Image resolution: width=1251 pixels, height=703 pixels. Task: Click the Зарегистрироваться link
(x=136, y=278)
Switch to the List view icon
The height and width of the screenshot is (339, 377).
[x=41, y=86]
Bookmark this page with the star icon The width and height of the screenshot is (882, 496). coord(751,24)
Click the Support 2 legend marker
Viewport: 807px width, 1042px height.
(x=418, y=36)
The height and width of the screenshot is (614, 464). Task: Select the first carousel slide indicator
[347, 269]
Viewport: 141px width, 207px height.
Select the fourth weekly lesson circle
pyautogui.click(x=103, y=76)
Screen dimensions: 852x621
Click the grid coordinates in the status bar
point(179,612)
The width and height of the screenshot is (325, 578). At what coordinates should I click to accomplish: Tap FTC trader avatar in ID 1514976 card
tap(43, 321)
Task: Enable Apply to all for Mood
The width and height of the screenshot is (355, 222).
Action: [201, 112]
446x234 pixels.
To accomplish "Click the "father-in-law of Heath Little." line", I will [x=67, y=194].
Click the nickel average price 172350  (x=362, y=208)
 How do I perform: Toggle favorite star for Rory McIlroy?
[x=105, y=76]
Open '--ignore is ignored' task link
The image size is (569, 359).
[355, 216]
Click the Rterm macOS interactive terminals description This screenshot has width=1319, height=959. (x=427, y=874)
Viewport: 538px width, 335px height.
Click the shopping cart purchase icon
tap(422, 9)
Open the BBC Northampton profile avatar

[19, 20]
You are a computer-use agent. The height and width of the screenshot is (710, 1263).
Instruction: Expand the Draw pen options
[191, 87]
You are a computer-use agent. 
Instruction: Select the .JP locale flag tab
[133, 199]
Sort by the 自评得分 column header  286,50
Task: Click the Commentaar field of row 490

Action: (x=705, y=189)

————————

**Problem statement:** Only the lines from the one with "Instruction: Select the .JP locale flag tab" through the end of the data should be printed, each exactly as it appears.

**Written response:**
Instruction: Select the .JP locale flag tab
[133, 199]
Sort by the 自评得分 column header  286,50
Task: Click the Commentaar field of row 490

Action: (x=705, y=189)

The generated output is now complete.